The zoo, which reopened to the public on July 4, is home to more than 100 species, some of which are critically endangered, and is a recognised contributor to worldwide conservation programmes. A registered charity, it has been attracting 30,000 visitors a year and runs educational programmes for school groups and young people with special needs.
Gemma, a regular volunteer at the zoo for the past three years, returned in June to help prepare for reopening. In addition to refreshing and developing the exhibitions, she has been logging behavioural observations on ethograms she has designed and is now comparing lockdown data with studies taken now visitors have returned.

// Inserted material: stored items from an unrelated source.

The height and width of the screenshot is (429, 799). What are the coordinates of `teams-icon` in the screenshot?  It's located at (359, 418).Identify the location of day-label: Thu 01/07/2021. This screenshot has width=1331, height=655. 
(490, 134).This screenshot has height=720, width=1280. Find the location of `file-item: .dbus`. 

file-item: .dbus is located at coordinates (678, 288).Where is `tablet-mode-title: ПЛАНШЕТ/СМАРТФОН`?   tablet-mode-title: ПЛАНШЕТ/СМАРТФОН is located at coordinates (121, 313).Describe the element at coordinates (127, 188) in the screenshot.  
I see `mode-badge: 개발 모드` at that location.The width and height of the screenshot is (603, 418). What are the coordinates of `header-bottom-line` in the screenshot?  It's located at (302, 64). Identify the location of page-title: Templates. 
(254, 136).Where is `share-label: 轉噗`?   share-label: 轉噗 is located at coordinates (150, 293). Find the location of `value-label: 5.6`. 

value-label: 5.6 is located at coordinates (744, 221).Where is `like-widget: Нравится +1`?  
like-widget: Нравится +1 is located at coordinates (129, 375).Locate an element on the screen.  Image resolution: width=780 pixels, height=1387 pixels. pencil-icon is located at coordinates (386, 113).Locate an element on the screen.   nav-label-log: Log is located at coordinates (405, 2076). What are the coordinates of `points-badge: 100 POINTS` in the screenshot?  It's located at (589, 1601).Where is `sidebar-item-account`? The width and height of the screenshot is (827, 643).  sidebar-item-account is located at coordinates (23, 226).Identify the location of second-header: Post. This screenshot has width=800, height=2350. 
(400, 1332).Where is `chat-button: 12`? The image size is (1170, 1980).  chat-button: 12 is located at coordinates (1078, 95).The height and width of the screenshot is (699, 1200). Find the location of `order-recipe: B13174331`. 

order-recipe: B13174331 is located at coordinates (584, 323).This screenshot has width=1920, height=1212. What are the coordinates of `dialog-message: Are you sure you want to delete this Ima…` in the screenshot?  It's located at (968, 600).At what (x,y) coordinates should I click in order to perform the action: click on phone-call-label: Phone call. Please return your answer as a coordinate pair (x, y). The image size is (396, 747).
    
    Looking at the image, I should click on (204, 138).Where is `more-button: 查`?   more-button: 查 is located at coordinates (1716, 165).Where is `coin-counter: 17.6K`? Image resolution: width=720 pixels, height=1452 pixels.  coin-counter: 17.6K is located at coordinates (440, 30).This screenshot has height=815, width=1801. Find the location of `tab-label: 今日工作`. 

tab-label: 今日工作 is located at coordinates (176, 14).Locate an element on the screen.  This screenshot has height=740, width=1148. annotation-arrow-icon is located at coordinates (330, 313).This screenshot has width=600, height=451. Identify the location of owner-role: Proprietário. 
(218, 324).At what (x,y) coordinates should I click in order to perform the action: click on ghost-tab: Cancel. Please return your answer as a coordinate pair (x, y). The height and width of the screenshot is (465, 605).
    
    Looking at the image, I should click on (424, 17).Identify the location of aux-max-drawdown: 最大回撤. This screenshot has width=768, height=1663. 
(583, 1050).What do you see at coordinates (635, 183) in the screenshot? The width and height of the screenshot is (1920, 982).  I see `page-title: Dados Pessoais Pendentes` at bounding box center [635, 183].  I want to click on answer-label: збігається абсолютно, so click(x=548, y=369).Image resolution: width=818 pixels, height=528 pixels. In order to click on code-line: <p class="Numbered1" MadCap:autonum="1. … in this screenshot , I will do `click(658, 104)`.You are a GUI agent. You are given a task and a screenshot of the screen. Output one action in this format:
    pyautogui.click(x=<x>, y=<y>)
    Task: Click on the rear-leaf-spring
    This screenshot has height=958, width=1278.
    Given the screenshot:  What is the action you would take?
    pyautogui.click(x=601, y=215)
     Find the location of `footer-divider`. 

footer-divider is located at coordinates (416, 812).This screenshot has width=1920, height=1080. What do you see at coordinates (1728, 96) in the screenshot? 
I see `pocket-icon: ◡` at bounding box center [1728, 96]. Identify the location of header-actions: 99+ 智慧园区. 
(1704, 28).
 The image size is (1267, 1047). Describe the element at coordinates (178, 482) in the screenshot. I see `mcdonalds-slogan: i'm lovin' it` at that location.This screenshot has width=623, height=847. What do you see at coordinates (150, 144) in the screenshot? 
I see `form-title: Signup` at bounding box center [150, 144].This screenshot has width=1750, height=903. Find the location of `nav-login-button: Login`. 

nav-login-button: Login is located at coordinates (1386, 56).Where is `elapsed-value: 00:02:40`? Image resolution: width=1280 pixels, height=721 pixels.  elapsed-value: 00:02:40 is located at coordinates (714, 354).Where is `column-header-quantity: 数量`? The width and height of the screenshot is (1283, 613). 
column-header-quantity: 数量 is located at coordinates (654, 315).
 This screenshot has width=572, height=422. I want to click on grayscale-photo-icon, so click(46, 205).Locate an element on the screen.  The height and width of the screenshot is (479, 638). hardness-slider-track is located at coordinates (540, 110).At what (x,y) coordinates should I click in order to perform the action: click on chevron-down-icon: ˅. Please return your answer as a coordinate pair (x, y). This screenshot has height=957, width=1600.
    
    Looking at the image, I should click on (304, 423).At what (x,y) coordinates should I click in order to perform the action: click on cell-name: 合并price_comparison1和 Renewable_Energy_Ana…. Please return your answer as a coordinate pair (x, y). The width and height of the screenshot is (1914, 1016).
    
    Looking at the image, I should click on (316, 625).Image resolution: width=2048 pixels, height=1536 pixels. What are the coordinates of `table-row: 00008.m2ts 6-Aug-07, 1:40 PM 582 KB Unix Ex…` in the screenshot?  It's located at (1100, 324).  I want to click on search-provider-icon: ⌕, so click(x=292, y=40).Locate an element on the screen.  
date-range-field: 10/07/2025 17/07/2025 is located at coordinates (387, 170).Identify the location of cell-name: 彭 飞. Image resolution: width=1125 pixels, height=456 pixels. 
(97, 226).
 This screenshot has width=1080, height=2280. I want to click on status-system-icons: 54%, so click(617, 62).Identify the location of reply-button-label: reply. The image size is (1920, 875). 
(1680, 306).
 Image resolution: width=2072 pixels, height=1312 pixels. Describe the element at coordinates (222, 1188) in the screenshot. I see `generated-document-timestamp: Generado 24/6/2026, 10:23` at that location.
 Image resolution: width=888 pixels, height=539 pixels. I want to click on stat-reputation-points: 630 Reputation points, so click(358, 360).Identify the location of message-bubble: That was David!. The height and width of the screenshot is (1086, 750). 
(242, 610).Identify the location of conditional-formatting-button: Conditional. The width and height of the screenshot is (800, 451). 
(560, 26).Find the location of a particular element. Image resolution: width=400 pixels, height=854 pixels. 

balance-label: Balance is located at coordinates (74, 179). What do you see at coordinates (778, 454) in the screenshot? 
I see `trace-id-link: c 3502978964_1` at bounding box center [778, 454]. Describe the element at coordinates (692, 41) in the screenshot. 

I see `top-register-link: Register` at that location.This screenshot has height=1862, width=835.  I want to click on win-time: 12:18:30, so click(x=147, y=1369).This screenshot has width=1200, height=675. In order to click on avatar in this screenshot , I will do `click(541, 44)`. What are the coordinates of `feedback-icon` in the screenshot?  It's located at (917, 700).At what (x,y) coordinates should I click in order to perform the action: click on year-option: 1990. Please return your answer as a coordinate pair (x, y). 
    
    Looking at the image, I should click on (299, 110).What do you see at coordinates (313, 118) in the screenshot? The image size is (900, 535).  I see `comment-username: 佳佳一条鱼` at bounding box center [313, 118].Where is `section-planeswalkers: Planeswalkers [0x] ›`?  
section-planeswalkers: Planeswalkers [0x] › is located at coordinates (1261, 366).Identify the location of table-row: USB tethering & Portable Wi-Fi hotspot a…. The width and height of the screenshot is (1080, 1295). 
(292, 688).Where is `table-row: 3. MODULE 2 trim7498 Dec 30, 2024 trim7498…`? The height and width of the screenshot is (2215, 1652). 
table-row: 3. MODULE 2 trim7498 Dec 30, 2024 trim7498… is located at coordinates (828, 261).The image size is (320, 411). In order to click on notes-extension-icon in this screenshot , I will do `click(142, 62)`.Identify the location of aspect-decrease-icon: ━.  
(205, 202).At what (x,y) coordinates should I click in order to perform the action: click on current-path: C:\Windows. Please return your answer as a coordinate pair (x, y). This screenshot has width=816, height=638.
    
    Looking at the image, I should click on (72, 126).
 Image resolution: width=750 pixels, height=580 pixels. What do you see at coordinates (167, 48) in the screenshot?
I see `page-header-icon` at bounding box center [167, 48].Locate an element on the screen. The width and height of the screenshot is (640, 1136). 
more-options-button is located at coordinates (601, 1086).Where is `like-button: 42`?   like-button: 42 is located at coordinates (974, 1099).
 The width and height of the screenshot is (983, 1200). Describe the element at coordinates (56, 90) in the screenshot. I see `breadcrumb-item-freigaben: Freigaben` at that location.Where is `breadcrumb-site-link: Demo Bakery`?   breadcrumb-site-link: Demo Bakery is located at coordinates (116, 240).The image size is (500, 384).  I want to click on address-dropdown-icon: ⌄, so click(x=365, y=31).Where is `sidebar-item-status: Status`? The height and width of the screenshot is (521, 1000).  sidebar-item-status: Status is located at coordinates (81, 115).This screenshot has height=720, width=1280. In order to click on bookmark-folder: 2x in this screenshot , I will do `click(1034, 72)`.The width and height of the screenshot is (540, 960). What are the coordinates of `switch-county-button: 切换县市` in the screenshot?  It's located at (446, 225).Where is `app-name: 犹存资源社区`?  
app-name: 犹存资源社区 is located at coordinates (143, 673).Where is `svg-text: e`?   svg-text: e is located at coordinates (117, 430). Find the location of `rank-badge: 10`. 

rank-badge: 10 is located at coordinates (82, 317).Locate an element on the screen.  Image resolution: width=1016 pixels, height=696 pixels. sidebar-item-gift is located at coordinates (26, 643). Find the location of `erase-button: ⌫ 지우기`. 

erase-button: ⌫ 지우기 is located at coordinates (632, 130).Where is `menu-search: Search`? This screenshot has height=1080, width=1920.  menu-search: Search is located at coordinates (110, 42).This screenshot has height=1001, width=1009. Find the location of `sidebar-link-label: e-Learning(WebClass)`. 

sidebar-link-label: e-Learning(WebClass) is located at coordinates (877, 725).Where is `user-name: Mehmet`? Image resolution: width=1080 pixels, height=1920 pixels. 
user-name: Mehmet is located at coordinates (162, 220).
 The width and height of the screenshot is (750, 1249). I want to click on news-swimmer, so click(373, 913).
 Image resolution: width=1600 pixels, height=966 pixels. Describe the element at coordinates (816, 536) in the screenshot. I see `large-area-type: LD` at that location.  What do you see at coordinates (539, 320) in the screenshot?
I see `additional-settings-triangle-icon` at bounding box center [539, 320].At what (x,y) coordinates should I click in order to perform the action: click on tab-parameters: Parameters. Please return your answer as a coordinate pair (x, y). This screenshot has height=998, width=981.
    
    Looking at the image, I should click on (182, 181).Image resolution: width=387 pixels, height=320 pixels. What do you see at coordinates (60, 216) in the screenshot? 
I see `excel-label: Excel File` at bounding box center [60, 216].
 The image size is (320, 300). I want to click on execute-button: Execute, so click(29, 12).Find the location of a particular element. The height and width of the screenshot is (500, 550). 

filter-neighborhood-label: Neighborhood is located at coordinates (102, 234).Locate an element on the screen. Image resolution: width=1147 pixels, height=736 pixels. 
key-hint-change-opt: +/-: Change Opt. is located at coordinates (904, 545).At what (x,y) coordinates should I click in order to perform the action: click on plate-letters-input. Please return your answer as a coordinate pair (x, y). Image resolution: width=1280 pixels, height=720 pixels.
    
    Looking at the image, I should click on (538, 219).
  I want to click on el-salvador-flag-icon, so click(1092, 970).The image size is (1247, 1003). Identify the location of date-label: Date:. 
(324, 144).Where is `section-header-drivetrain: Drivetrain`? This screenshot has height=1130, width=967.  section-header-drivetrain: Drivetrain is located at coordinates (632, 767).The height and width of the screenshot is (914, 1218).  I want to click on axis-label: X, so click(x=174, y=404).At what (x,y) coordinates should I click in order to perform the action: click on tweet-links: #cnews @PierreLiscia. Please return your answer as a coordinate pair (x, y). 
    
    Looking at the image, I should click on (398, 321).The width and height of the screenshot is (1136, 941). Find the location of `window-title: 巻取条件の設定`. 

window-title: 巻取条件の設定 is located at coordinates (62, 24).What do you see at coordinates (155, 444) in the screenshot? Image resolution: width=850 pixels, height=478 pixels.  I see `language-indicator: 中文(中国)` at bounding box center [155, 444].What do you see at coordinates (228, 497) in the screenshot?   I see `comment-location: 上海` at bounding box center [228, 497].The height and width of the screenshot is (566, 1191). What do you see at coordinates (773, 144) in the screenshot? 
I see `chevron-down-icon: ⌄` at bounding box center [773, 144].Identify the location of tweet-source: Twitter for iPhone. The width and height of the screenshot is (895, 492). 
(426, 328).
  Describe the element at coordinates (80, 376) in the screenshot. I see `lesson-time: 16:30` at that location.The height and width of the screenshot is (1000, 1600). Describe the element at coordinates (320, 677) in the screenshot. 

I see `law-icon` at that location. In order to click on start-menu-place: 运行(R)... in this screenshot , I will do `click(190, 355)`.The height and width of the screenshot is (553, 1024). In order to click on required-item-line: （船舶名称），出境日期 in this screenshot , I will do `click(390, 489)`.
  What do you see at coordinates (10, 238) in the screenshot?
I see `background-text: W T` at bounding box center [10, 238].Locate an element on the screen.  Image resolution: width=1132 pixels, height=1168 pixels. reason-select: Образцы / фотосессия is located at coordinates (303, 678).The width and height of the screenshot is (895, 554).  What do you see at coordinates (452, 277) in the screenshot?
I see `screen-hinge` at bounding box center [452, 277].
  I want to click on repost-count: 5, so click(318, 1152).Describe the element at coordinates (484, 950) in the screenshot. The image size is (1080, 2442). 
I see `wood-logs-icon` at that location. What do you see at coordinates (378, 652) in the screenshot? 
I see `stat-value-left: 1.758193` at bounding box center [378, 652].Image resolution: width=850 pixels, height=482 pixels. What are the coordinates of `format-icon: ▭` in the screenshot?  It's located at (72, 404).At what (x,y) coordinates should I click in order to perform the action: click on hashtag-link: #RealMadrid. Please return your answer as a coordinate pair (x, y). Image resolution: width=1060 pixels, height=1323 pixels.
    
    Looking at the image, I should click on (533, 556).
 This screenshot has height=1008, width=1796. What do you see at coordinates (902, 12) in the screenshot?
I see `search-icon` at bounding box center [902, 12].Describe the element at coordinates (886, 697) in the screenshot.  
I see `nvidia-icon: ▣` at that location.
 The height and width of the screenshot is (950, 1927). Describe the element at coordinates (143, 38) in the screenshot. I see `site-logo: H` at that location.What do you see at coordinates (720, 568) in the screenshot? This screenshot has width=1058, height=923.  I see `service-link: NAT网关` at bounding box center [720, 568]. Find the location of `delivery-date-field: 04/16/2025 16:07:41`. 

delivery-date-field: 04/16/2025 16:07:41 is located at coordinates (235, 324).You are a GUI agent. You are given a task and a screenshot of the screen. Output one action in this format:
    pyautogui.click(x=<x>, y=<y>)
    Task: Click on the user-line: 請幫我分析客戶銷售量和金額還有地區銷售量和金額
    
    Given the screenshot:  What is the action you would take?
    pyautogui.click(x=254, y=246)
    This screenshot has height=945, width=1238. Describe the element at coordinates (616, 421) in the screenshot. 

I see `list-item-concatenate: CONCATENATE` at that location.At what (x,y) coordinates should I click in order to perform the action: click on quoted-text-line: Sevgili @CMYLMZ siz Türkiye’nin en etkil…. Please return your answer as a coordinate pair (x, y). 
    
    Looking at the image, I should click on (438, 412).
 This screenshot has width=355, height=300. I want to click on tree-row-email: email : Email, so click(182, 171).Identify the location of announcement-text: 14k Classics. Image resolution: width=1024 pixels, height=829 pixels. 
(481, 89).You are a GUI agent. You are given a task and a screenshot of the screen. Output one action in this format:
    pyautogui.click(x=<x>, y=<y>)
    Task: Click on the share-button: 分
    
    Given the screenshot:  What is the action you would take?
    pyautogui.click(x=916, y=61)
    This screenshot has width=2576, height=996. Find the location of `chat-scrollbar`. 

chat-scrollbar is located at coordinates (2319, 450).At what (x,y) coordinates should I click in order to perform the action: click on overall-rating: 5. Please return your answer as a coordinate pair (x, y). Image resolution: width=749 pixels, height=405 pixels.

The results will alert the zoo team to changes in behaviour and allow them to adjust the animals’ management as they re-adjust.
Gemma created the ethograms herself using criteria such as the time individuals spend eating, grooming and resting. She has also listed instructions and made diagrams which identify individual animals so other volunteers can continue the research. Her project has coincided with the opening of new volunteer ranger stations at the zoo and the results will also be used to help educate the public about the collections.
Gemma, who hopes to become a zoo keeper, explained: “I learned how to make ethograms and how to analyse the data during my degree studies and used my notes and skills to prepare the data collection. It will be very interesting to compare the results of behaviour during lockdown with behaviour since reopening, as this is a comparatively new area of research. I’ve enjoyed setting it all up and feel it’s really helped me to develop skills for the future.”
Gemma, who lives in Kendal, observed snow leopards, curassow birds, cotton top tamarins, black capped lorikeets, wallabies and lemurs for her project.
The zoo’s Centre Manager Jack Williams, who graduated from University Centre Reaseheath with a BSc in Zoo Management in 2018, said: “Gemma’s research is enabling us to maintain our animal husbandry to the highest standards. The welfare of our animals is extremely important to us, as is the health of our visitors. Obviously we are delighted to open our gates again, but it’s also very helpful to monitor how our collection is readjusting to the busier atmosphere.”